++++ Dataset records

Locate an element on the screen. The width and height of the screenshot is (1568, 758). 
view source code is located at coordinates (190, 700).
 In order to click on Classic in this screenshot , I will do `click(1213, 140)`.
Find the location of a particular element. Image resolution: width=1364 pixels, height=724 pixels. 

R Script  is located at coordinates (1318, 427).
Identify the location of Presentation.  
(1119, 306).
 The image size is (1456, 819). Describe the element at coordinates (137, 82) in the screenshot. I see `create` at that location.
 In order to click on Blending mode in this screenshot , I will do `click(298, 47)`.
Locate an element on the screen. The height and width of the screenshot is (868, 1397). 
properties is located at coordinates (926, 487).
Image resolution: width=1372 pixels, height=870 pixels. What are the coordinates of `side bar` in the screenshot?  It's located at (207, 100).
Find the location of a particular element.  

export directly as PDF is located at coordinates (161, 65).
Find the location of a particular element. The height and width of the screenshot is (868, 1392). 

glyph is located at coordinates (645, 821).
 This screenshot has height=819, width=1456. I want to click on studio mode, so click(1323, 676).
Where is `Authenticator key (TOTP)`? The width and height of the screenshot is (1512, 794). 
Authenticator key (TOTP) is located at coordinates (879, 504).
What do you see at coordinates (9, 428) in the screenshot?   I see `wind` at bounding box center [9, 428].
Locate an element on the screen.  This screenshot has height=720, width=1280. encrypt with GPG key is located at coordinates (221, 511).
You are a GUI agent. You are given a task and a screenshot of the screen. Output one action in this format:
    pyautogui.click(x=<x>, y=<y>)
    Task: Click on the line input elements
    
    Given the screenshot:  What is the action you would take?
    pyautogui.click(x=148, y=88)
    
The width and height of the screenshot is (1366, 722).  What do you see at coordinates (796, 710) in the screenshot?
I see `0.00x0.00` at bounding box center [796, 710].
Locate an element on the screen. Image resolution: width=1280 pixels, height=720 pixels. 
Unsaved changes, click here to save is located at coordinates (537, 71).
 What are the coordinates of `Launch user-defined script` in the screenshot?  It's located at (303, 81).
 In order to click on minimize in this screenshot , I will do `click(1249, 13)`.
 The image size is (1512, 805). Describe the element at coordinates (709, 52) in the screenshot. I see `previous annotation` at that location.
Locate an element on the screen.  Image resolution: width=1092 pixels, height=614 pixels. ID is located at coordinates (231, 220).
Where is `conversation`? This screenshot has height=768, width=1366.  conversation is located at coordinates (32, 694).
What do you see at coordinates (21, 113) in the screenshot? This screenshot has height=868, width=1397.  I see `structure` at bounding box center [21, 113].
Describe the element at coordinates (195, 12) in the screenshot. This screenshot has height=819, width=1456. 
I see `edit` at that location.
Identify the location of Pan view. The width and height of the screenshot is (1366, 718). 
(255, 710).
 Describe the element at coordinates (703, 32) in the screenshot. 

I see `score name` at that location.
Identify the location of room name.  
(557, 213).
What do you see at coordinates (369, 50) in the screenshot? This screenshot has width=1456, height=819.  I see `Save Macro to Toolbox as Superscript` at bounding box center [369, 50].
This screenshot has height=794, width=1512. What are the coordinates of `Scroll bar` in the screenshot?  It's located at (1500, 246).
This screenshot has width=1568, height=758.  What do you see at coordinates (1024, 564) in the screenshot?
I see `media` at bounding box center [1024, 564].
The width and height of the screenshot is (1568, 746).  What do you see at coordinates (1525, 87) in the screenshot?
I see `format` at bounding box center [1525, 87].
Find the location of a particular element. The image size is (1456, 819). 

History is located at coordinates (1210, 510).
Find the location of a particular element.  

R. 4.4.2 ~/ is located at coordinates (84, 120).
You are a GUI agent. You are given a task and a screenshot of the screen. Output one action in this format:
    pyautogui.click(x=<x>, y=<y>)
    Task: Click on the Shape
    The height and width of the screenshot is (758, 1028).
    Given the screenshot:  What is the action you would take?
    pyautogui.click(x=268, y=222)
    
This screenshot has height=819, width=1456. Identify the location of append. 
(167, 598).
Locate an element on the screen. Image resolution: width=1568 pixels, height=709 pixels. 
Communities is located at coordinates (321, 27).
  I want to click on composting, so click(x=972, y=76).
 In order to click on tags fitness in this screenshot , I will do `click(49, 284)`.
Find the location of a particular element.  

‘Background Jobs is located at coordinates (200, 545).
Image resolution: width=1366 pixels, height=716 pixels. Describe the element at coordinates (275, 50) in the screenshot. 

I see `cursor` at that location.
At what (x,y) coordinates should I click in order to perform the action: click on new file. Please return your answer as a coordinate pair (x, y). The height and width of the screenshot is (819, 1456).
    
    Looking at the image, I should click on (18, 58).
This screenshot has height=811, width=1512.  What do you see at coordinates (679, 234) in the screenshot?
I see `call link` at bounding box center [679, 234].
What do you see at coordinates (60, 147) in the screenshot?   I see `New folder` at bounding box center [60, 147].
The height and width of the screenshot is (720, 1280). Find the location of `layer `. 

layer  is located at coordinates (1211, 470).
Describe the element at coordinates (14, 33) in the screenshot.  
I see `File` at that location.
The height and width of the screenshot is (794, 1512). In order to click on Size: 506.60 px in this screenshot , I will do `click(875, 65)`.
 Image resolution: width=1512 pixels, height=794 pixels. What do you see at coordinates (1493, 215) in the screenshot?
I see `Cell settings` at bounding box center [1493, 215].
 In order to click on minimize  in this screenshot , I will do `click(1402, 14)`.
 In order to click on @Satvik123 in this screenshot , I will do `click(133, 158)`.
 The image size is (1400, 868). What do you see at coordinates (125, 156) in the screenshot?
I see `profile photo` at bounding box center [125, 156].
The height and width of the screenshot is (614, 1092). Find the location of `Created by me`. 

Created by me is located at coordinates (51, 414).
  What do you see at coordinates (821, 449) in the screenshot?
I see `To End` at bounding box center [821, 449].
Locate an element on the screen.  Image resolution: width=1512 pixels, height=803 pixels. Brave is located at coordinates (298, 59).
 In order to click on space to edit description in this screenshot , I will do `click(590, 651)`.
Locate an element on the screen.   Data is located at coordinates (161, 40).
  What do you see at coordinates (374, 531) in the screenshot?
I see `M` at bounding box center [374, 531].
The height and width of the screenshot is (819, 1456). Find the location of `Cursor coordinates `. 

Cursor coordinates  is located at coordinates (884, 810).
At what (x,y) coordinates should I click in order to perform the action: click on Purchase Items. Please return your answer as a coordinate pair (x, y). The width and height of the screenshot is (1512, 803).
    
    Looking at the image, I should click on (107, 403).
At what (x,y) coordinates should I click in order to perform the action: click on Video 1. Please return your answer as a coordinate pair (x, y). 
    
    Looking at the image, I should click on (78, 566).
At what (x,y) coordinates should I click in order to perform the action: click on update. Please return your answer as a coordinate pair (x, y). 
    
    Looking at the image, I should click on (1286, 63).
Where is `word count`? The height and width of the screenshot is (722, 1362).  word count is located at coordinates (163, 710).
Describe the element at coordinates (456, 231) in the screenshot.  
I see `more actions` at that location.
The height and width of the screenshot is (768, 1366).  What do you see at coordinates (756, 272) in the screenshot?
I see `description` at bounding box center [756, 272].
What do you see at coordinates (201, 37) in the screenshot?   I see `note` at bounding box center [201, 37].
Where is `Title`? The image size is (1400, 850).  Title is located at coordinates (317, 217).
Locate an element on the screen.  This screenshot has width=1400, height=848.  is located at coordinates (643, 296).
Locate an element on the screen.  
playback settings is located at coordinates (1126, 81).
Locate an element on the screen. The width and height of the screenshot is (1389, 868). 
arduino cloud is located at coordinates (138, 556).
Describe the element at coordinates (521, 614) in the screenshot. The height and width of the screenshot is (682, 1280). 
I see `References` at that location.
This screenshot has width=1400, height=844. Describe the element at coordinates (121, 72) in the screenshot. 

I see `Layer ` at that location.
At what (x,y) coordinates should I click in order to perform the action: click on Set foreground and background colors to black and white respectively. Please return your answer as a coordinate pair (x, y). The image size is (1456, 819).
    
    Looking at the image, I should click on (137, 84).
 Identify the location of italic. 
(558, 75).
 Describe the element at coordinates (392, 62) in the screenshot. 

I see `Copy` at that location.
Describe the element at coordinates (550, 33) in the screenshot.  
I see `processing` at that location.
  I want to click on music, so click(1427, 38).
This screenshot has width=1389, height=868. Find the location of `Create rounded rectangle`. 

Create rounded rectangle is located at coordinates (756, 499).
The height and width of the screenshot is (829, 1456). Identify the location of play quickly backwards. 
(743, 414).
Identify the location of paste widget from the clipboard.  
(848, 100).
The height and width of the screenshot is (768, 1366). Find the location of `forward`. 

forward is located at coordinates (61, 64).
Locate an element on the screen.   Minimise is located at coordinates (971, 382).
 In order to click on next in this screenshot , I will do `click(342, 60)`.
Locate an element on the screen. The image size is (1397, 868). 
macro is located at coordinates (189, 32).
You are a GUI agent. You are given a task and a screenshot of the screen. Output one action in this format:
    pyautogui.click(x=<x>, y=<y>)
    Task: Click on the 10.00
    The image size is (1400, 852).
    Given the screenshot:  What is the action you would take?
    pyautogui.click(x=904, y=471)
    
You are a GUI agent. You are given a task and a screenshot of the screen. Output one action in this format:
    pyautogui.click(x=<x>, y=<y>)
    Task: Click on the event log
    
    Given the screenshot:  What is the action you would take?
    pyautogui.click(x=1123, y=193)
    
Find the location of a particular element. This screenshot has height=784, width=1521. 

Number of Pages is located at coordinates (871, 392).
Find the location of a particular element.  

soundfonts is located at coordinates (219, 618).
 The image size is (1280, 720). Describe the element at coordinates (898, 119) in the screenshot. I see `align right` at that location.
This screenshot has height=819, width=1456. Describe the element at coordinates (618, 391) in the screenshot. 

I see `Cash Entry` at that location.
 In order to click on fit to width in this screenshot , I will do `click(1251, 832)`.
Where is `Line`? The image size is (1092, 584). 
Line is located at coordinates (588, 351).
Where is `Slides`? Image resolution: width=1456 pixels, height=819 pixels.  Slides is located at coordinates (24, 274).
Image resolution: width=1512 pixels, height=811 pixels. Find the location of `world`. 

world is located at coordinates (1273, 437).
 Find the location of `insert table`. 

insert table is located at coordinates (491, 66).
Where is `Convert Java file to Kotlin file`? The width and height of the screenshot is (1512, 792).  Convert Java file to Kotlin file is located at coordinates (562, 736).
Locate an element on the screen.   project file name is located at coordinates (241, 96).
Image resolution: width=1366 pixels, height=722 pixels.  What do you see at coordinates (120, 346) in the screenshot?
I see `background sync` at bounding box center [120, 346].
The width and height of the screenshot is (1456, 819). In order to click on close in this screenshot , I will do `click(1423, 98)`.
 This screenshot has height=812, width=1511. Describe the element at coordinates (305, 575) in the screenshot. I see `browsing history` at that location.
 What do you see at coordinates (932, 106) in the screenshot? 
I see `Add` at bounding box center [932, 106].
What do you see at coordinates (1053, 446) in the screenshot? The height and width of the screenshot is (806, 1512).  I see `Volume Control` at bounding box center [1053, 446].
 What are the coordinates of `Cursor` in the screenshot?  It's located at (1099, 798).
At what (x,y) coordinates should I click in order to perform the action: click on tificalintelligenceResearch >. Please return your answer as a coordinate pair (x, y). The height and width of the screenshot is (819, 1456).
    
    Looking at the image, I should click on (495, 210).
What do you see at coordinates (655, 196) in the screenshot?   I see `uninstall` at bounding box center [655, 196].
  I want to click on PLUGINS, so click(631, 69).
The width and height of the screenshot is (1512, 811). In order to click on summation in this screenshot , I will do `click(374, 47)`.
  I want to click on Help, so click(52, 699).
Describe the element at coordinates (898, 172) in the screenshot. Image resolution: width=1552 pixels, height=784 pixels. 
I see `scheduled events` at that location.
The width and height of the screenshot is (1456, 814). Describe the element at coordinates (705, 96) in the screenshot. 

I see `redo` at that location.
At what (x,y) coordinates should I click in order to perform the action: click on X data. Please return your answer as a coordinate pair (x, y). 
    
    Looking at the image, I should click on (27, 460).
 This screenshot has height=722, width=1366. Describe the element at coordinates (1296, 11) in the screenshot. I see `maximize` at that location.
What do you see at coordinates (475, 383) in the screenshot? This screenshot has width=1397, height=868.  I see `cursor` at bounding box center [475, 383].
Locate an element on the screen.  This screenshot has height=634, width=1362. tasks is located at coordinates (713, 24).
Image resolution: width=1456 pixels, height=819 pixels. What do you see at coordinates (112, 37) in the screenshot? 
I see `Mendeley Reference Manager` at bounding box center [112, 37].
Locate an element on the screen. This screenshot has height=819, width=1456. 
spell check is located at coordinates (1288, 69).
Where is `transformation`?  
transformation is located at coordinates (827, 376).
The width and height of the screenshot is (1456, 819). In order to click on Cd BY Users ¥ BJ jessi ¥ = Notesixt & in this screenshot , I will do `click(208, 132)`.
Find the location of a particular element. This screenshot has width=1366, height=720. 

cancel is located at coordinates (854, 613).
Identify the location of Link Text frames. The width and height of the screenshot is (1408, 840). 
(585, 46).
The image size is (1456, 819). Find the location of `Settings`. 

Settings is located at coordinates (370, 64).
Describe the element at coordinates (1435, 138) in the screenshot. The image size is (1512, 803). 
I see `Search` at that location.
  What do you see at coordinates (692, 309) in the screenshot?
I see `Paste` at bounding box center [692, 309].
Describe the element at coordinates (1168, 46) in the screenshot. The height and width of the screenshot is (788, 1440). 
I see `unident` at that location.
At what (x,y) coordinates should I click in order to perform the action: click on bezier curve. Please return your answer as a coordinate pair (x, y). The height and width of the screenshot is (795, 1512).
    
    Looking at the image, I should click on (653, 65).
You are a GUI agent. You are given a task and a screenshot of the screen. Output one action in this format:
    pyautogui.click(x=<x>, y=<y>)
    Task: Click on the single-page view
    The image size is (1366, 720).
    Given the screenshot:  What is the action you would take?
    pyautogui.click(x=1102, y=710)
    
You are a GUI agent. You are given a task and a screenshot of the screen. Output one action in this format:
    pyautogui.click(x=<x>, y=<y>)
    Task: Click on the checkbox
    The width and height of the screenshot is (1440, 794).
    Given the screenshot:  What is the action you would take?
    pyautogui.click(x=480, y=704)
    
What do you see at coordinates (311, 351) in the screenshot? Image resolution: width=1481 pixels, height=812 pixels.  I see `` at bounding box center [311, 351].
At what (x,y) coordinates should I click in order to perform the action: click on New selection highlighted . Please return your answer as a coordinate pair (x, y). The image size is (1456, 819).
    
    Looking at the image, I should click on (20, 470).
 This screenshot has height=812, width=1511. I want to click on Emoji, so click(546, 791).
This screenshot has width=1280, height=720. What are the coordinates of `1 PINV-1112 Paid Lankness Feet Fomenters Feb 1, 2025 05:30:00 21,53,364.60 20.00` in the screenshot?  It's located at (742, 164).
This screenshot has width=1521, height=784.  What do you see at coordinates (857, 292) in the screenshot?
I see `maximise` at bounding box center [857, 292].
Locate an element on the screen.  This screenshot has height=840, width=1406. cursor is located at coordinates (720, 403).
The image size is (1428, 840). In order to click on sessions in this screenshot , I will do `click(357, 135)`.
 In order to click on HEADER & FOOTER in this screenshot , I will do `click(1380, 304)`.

++++++++

### Work instructions
Convert the material in the part that opens with the line containing "The width and height of the screenshot is (1512, 811)." and closes with the line containing "cancel is located at coordinates (854, 613)." into a JSON list of strings, one string per line and blank lines omitted.

### Full answer
[
  "The width and height of the screenshot is (1512, 811). In order to click on summation in this screenshot , I will do `click(374, 47)`.",
  "  I want to click on Help, so click(52, 699).",
  "Describe the element at coordinates (898, 172) in the screenshot. Image resolution: width=1552 pixels, height=784 pixels. ",
  "I see `scheduled events` at that location.",
  "The width and height of the screenshot is (1456, 814). Describe the element at coordinates (705, 96) in the screenshot. ",
  "I see `redo` at that location.",
  "At what (x,y) coordinates should I click in order to perform the action: click on X data. Please return your answer as a coordinate pair (x, y). ",
  "    Looking at the image, I should click on (27, 460).",
  " This screenshot has height=722, width=1366. Describe the element at coordinates (1296, 11) in the screenshot. I see `maximize` at that location.",
  "What do you see at coordinates (475, 383) in the screenshot? This screenshot has width=1397, height=868.  I see `cursor` at bounding box center [475, 383].",
  "Locate an element on the screen.  This screenshot has height=634, width=1362. tasks is located at coordinates (713, 24).",
  "Image resolution: width=1456 pixels, height=819 pixels. What do you see at coordinates (112, 37) in the screenshot? ",
  "I see `Mendeley Reference Manager` at bounding box center [112, 37].",
  "Locate an element on the screen. This screenshot has height=819, width=1456. ",
  "spell check is located at coordinates (1288, 69).",
  "Where is `transformation`?  ",
  "transformation is located at coordinates (827, 376).",
  "The width and height of the screenshot is (1456, 819). In order to click on Cd BY Users ¥ BJ jessi ¥ = Notesixt & in this screenshot , I will do `click(208, 132)`.",
  "Find the location of a particular element. This screenshot has width=1366, height=720. ",
  "cancel is located at coordinates (854, 613)."
]